Task prompt = After finding the line with "Given: Click the LotExponent row type icon" in the entries below, retype exactly each line from there through the line with "Viewport: 1280px width, 668px height.", including that final line.

Data shown =
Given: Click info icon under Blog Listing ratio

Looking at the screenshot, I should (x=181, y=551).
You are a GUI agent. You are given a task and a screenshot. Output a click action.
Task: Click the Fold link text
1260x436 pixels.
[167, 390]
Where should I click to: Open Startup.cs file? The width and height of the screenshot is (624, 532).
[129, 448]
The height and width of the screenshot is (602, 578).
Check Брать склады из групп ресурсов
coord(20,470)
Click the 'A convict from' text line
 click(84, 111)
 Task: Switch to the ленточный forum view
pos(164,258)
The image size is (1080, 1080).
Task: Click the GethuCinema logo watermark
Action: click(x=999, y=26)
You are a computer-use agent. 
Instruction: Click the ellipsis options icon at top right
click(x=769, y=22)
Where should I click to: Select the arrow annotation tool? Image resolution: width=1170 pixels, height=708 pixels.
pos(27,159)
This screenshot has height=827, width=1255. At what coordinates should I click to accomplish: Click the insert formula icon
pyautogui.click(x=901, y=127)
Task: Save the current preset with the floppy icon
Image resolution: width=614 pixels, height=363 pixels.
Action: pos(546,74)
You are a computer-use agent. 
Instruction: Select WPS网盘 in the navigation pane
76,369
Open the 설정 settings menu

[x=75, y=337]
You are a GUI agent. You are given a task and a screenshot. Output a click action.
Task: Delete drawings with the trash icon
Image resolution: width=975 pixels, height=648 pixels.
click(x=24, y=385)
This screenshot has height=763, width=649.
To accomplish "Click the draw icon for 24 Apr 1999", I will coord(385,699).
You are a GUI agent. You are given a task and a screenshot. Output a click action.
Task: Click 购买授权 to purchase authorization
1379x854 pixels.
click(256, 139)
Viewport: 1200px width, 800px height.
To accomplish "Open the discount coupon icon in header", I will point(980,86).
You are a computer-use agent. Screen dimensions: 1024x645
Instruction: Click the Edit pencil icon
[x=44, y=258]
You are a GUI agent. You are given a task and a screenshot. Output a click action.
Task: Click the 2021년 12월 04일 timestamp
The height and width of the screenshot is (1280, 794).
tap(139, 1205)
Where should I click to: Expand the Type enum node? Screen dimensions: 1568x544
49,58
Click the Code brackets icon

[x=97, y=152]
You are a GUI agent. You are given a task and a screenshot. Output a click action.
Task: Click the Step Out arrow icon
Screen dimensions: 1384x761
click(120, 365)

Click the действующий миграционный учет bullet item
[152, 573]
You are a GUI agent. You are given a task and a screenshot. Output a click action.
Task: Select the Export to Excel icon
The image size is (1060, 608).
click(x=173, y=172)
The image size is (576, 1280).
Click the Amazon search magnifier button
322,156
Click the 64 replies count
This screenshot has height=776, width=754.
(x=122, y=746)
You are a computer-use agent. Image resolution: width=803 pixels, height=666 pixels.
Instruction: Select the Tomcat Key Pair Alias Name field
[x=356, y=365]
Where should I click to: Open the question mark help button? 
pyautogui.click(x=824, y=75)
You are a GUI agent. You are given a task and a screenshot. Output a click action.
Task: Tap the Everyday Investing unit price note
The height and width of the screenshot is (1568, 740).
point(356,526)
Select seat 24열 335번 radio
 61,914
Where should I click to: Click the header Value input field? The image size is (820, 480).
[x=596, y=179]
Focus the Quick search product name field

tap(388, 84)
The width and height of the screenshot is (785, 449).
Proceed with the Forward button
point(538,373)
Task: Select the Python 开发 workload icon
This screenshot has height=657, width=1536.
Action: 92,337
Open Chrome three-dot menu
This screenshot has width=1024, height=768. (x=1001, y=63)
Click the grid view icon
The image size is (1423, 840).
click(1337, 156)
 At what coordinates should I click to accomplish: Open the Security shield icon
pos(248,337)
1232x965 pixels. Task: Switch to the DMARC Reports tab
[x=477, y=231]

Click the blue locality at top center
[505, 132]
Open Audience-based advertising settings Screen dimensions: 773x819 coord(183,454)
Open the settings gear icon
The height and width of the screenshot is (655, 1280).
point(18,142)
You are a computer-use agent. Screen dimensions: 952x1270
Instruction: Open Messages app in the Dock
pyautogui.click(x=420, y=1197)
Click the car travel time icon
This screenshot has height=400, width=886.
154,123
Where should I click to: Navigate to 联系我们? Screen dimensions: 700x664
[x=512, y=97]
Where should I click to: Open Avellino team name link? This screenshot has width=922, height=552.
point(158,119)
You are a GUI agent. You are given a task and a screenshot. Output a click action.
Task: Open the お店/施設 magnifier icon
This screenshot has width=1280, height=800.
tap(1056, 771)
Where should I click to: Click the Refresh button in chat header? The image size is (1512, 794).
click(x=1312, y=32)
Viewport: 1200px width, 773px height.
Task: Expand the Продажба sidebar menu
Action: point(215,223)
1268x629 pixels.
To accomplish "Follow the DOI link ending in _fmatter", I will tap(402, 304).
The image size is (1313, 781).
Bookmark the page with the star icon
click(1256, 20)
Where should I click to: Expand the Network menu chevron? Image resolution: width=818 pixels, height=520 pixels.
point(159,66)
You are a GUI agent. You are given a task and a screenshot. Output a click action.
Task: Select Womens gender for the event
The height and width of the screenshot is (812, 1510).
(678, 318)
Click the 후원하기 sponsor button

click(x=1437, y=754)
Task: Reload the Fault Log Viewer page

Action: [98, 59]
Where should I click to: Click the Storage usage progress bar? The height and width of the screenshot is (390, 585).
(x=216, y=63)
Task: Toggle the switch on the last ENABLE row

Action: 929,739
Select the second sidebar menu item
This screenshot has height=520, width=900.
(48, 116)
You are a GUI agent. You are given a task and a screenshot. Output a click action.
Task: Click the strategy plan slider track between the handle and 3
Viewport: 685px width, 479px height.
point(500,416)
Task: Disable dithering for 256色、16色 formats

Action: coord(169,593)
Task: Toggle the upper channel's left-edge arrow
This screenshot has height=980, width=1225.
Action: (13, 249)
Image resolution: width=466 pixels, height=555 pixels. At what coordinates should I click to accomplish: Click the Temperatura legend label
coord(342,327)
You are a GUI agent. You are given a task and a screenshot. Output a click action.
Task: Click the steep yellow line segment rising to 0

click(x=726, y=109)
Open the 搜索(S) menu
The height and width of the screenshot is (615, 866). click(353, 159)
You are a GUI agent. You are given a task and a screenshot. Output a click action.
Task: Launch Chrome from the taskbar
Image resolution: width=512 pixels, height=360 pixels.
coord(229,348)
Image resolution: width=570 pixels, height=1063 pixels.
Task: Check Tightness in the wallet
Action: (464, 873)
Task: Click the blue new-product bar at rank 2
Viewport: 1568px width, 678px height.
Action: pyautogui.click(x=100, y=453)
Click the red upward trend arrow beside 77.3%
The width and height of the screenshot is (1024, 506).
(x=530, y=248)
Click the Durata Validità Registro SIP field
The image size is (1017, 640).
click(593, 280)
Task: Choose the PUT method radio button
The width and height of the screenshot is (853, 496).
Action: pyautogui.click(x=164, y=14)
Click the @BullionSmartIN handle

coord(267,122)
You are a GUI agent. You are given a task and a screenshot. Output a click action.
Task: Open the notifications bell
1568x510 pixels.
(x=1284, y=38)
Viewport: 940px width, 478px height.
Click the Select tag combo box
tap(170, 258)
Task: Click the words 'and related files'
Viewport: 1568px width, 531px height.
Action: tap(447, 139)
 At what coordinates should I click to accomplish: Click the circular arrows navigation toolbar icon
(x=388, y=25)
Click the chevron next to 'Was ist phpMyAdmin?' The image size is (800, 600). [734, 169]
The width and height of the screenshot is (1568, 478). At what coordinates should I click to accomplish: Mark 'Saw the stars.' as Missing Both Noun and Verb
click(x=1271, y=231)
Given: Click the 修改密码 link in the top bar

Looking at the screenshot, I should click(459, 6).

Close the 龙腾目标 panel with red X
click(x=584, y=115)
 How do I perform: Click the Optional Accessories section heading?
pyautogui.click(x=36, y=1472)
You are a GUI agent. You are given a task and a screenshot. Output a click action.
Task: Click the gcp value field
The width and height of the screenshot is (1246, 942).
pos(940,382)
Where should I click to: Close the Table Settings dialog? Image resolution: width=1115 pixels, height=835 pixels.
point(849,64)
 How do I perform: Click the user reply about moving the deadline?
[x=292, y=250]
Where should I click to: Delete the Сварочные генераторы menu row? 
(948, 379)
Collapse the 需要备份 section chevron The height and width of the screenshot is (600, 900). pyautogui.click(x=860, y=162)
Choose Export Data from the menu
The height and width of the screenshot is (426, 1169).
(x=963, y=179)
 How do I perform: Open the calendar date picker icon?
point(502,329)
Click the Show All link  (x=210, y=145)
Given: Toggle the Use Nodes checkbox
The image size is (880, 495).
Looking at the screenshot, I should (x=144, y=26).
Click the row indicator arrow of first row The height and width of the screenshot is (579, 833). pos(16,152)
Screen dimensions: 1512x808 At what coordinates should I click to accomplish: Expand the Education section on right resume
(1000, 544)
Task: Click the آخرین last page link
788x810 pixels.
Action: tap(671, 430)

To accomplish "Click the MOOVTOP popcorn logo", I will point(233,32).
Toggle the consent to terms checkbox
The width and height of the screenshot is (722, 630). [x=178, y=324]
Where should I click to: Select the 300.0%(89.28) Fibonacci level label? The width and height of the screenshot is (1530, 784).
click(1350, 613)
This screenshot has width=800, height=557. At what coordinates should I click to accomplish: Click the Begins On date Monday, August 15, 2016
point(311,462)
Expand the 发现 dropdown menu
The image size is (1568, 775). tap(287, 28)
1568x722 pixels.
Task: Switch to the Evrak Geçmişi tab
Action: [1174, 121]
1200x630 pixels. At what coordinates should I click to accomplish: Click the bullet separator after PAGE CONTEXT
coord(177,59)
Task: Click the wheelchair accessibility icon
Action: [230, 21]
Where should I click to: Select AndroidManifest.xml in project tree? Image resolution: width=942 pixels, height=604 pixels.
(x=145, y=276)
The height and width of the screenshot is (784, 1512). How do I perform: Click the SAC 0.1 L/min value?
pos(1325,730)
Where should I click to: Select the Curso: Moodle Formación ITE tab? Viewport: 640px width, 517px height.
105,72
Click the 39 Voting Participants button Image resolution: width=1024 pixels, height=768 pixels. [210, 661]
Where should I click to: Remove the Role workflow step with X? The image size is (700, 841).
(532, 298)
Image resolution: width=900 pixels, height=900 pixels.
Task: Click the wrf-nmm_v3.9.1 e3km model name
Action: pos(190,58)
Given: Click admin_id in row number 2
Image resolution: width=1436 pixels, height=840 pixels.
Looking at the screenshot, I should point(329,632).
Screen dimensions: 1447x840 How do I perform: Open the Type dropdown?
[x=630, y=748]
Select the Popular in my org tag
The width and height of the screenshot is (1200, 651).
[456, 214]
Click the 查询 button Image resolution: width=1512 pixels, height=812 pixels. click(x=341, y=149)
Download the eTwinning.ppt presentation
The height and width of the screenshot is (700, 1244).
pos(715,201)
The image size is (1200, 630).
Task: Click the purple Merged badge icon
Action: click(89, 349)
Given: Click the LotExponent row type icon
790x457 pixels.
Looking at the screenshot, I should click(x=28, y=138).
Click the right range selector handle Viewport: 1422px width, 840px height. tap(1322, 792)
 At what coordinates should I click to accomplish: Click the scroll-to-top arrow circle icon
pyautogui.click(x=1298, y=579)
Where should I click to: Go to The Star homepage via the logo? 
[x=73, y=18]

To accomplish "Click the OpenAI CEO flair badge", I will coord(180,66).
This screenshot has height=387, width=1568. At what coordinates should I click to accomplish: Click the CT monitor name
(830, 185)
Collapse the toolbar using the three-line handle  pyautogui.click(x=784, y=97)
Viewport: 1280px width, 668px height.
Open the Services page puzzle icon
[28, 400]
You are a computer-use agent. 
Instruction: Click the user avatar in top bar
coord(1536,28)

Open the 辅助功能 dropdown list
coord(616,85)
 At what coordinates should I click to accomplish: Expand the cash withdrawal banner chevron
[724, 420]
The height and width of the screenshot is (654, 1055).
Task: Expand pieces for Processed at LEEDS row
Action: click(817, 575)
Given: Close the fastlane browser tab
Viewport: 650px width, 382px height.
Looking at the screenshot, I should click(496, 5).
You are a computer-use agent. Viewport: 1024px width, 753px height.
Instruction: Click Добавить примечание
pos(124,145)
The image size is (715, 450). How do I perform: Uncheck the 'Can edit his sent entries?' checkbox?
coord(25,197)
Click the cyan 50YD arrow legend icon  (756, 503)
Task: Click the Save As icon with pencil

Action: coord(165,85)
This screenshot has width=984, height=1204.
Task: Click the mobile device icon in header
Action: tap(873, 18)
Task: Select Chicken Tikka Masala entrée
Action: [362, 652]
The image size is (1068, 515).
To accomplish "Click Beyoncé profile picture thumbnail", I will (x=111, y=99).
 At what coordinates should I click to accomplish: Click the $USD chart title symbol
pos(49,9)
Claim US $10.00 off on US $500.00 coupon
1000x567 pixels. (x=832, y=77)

Exercise answer =
Given: Click the LotExponent row type icon
790x457 pixels.
Looking at the screenshot, I should click(x=28, y=138).
Click the right range selector handle Viewport: 1422px width, 840px height. tap(1322, 792)
 At what coordinates should I click to accomplish: Click the scroll-to-top arrow circle icon
pyautogui.click(x=1298, y=579)
Where should I click to: Go to The Star homepage via the logo? 
[x=73, y=18]

To accomplish "Click the OpenAI CEO flair badge", I will coord(180,66).
This screenshot has height=387, width=1568. At what coordinates should I click to accomplish: Click the CT monitor name
(830, 185)
Collapse the toolbar using the three-line handle  pyautogui.click(x=784, y=97)
Viewport: 1280px width, 668px height.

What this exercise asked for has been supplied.